Extract each line below that contains the word "This", copying it unchanged.

-- start --

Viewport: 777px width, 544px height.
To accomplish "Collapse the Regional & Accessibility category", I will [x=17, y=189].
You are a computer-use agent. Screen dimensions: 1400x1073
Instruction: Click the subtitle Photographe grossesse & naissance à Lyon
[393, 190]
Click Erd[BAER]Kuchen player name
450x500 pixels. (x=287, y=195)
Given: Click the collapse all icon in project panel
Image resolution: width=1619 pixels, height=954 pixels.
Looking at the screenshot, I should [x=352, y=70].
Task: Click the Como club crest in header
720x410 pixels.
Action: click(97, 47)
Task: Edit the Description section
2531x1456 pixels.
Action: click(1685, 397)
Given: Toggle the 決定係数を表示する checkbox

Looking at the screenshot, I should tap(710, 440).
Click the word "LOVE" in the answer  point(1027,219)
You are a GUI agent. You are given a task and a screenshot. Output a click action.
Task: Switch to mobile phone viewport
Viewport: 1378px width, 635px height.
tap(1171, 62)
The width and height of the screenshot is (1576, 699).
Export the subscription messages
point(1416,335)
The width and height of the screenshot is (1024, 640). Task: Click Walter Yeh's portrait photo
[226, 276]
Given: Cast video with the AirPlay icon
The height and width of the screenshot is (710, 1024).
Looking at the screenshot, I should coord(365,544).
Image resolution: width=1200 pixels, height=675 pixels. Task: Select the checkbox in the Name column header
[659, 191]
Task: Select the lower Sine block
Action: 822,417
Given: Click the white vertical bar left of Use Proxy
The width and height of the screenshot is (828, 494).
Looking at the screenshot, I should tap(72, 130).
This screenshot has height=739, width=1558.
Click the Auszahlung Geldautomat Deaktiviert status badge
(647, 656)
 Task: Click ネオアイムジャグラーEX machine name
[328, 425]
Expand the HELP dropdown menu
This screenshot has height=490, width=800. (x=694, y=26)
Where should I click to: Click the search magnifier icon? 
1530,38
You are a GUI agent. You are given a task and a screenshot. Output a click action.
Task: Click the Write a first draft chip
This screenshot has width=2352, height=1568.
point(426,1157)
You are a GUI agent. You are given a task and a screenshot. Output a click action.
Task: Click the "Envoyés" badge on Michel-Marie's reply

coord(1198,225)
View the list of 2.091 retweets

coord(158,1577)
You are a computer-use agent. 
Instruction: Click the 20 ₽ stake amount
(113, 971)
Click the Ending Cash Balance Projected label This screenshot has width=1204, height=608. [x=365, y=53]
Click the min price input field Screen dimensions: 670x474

-- end --

Answer in full:
This screenshot has height=739, width=1558.
This screenshot has height=490, width=800. (x=694, y=26)
This screenshot has width=2352, height=1568.
Click the Ending Cash Balance Projected label This screenshot has width=1204, height=608. [x=365, y=53]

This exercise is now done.